## Brano di partenza
↓

Ambito oggettivo di applicazione

RITENUTO IN FATTO

  1. La Corte di Appello di Ancona, pronunciando nei confronti dell’odierno ricorrente K.H., con sentenza del 18/1/2016 confermava la sentenza n. 854/2015 emessa in data 12.6.2015 dal Tribunale di Macerata in composizione monocratica con la quale il predetto, all’esito di processo celebrato nelle forme del rito abbreviato, è stato riconosciuto colpevole delle condotte illecite di cui alla rubricata imputazione, diversamente qualificata quella commessa ai danni della p.o. D.M.R.A. come tentato furto aggravato dalla destrezza, e, esclusa la contestata aggravante di cui all’art. 625 c.p., n. 6, riconosciuta sussistere la contestata recidiva infraquinquennale, unificati detti fatti di reato ex art. 81 cpv. c.p., è stato condannato alla pena finale di anni uno e mesi due di reclusione ed Euro 300 di multa, oltre al pagamento delle spese processuali e di custodia carcere.

↑

## Righe
↓

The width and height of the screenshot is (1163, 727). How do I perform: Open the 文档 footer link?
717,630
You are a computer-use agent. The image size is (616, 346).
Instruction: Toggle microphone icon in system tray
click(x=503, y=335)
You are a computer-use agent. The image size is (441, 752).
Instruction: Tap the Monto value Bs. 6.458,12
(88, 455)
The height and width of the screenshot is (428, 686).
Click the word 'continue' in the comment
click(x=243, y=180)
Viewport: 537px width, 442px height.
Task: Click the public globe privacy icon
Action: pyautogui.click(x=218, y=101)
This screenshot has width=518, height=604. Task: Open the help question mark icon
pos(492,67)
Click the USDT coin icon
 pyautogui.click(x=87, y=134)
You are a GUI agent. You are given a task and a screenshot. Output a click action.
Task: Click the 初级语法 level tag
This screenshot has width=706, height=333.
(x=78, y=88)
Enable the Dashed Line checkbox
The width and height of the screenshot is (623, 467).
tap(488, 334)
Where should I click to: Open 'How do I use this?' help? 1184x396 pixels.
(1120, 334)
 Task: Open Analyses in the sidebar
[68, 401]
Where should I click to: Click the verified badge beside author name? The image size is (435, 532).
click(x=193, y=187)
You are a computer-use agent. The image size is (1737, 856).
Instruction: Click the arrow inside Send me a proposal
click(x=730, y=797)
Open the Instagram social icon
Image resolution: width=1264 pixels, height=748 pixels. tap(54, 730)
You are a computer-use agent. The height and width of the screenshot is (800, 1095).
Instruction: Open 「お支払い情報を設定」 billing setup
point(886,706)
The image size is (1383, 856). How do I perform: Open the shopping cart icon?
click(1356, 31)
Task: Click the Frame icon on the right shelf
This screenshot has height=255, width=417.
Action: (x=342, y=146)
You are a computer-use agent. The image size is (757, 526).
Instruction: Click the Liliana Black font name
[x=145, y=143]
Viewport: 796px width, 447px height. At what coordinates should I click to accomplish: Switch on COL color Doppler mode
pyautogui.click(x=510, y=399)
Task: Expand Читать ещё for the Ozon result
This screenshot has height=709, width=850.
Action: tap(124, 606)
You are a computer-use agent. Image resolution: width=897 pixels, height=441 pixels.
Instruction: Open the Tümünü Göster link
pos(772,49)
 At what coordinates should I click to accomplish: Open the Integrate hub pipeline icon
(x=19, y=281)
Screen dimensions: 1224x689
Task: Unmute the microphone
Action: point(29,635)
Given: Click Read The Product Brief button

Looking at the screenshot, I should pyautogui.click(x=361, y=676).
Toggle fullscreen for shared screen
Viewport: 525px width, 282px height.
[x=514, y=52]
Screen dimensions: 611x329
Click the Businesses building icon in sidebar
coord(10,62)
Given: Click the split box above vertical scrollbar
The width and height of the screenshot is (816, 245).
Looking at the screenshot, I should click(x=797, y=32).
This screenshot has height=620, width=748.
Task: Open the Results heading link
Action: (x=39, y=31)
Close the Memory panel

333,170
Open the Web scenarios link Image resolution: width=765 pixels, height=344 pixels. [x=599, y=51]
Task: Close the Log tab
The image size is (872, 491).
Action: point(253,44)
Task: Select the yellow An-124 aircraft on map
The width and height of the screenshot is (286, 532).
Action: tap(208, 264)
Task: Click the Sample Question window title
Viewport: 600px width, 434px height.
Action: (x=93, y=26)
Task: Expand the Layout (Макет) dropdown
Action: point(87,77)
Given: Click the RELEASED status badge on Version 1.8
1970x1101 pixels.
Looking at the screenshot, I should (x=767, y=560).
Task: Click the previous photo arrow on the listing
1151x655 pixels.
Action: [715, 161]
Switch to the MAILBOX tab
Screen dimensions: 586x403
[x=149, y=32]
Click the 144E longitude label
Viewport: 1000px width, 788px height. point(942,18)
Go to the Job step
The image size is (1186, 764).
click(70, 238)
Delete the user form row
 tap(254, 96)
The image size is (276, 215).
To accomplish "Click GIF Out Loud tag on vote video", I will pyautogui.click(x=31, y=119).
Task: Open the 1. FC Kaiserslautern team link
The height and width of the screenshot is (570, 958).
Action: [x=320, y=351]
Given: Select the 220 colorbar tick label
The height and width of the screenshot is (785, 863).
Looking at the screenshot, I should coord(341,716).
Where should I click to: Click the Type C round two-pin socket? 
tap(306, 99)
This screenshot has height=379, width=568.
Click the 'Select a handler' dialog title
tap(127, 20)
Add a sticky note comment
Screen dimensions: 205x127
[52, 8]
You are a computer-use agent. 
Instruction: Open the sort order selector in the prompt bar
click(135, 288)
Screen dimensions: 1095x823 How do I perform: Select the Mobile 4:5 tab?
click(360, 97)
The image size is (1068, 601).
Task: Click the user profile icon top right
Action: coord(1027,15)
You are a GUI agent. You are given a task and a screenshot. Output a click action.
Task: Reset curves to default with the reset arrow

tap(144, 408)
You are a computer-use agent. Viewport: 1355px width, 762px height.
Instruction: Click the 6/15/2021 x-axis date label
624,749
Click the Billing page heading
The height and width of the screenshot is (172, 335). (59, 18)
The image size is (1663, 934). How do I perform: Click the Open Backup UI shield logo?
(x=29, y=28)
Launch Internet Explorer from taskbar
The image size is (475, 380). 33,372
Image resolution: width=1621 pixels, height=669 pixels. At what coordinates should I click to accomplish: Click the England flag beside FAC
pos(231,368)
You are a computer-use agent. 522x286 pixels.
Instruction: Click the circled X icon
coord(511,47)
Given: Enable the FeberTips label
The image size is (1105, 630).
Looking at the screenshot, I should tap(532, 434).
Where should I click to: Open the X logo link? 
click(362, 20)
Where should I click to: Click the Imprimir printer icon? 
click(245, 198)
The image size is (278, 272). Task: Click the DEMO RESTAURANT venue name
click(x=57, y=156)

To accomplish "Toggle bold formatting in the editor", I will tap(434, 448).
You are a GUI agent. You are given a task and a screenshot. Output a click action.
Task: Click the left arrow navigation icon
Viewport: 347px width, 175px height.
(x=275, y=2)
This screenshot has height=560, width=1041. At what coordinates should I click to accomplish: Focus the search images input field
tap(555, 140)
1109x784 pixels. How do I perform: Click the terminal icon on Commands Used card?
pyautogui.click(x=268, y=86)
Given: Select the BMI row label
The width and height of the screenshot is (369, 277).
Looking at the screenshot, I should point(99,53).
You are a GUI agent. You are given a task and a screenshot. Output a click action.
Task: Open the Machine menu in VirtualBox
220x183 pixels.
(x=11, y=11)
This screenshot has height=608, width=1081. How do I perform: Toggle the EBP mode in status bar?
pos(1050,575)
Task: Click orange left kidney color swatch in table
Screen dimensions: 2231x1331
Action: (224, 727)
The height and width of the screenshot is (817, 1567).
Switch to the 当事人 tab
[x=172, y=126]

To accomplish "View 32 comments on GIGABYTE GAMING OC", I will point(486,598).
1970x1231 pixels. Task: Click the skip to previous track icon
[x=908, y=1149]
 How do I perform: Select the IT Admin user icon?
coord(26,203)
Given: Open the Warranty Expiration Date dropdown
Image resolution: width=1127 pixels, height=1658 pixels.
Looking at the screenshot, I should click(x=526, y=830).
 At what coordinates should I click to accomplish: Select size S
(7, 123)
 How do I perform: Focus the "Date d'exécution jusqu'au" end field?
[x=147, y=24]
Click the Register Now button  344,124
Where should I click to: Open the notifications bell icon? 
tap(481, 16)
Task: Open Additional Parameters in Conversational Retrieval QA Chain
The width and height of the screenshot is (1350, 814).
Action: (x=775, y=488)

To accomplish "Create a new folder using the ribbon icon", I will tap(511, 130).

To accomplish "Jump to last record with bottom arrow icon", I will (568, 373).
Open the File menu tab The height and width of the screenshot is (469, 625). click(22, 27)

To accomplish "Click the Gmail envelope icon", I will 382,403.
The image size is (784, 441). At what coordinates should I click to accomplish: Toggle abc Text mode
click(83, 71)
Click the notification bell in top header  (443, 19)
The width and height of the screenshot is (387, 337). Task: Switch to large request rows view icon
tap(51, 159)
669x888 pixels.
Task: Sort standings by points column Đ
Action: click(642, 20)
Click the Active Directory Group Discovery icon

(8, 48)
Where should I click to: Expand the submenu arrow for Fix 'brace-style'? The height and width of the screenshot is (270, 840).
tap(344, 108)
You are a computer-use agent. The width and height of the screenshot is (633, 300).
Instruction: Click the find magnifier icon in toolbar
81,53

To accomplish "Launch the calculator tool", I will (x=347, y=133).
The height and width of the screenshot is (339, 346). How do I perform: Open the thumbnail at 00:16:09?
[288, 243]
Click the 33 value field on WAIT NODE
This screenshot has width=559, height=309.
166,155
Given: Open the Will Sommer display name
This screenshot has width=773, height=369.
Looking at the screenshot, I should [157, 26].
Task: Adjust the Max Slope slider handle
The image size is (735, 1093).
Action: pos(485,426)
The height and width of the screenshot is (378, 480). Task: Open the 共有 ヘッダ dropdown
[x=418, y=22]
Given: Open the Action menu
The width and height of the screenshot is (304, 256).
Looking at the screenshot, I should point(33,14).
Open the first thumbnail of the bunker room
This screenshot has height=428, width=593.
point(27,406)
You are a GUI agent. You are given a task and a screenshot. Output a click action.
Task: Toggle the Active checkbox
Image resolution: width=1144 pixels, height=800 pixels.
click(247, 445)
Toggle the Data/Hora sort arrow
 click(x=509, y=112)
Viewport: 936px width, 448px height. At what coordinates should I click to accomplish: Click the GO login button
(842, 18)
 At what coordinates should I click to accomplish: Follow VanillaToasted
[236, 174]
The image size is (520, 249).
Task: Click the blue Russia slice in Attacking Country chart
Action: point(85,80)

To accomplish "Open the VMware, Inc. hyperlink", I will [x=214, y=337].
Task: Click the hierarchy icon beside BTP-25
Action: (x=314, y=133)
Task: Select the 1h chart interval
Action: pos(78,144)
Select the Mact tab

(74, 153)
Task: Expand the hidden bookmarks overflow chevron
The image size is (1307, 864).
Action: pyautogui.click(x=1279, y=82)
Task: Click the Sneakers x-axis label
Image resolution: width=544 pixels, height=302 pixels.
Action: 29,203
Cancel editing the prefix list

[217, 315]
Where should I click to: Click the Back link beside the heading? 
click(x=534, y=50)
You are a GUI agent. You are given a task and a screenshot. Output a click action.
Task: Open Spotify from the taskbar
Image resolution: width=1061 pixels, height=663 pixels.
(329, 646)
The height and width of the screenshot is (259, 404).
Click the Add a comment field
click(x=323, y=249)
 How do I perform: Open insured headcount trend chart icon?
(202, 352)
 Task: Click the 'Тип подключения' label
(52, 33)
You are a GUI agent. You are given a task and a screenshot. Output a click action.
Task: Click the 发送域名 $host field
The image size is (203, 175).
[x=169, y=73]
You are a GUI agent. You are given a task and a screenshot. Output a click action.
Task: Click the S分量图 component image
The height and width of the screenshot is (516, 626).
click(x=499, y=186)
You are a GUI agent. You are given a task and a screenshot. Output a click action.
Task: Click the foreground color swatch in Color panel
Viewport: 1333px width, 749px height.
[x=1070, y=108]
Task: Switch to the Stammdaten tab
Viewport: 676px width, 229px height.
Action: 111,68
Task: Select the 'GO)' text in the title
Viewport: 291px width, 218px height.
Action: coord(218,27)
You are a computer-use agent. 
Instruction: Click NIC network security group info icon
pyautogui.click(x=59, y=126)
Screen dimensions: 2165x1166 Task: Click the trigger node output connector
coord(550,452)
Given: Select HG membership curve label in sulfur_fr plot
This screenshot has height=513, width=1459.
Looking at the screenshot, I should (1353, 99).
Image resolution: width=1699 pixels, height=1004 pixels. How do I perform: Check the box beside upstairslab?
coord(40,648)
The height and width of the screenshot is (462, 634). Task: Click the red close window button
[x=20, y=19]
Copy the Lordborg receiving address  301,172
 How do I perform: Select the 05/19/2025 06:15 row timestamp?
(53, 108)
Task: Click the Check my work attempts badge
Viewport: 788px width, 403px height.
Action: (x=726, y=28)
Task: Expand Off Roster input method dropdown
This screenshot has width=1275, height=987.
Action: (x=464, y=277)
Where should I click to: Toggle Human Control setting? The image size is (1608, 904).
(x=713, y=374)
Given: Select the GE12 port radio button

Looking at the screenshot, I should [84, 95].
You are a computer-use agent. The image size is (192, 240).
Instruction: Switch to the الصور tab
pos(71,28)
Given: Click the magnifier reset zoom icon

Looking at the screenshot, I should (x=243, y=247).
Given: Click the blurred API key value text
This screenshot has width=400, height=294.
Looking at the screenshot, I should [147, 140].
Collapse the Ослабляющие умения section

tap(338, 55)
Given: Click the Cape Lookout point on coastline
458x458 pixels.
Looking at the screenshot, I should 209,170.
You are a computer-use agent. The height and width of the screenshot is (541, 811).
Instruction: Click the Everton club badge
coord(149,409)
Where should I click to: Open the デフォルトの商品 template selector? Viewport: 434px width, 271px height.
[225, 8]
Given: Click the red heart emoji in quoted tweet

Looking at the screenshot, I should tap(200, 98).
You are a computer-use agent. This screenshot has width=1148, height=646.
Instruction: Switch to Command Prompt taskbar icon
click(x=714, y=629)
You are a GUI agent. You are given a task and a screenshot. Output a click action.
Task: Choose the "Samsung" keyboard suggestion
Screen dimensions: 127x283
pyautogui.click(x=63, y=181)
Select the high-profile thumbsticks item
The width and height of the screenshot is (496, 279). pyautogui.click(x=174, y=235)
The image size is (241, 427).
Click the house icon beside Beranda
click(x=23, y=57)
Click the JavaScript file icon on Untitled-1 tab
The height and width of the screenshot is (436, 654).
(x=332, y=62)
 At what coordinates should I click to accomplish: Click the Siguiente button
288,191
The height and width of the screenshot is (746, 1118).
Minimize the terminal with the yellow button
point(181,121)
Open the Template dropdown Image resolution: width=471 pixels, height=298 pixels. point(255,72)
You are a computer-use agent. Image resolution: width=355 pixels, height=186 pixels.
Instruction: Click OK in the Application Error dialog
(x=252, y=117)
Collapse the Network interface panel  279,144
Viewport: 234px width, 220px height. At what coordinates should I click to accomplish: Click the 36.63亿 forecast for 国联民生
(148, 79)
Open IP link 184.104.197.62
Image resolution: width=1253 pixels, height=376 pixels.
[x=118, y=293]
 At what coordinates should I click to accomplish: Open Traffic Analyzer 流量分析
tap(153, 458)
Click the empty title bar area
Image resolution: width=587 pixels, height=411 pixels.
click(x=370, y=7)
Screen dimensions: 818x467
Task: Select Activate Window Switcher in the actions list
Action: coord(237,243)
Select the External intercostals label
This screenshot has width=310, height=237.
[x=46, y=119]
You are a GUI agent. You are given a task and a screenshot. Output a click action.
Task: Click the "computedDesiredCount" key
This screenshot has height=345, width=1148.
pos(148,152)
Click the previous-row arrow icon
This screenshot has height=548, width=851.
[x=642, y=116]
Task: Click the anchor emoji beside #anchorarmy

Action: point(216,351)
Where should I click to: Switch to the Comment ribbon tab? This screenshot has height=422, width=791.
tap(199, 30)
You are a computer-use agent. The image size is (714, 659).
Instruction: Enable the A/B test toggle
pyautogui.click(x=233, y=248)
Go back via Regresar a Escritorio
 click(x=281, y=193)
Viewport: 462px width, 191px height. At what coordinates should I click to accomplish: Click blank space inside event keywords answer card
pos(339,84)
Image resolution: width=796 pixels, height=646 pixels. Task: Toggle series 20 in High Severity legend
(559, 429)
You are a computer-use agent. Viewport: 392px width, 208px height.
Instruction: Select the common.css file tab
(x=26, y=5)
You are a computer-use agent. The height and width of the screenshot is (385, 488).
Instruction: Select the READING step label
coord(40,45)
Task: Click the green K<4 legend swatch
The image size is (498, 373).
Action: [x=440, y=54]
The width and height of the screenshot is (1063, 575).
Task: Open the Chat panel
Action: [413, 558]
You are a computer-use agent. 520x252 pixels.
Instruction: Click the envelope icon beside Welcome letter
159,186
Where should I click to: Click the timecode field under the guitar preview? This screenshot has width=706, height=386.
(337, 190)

↑

## Istruzioni del compito
(1) Indica se ciascuna delle seguenti affermazioni trova conferma nel brano sulla sentenza della Corte di Appello di Ancona, rispondendo sì o no e citando testualmente le parole decisive: (a) il processo di primo grado si è svolto con rito abbreviato; (b) la recidiva infraquinquennale contestata è stata esclusa; (c) la multa inflitta ammonta a 500 euro.
(2) Scrivi il seguito del brano sulla sentenza della Corte di Appello di Ancona a partire dall’ultima frase riportata.
Le righe non hanno alcun ruolo in questo lavoro.

## Risposte fornite
(1)
(a) Sì: «all’esito di processo celebrato nelle forme del rito abbreviato».
(b) No: «riconosciuta sussistere la contestata recidiva infraquinquennale».
(c) No: «ed Euro 300 di multa».

(2)
  2. Avverso tale provvedimento ha proposto ricorso per Cassazione, a mezzo del proprio difensore di fiducia, K.H., deducendo i motivi di seguito enunciati nei limiti strettamente necessari per la motivazione, come disposto dall’art. 173 disp. att., cod. proc. pen., comma 1:

Con un primo motivo si deduce, sotto il duplice profilo dell’errore di legge e del vizio motivazionale, che la Corte distrettuale non si sarebbe confrontata adeguatamente con il proposto motivo di appello con cui la difesa aveva eccepito in via preliminare la nullità del giudizio di primo grado ex art. 522 c.p.p., comma 1 e art. 604 c.p.p., comma 3 per essere il proprio assistito stato condannato per un fatto diverso da quello a lui originariamente contestato, essendo il medesimo stato tratto a giudizio per rispondere di un unico furto, mentre, all’esito di rito abbreviato, è stato condannato per la commissione di due furti, di cui uno tentato, senza che il P.M., procedesse ad alcuna modifica dell’imputazione. Nel merito, si rileva, la difesa aveva chiesto riconoscersi la sussistenza di un unico furto tentato, un ragione del fatto che l’azione delittuosa si è svolta costantemente sotto il controllo della D.M..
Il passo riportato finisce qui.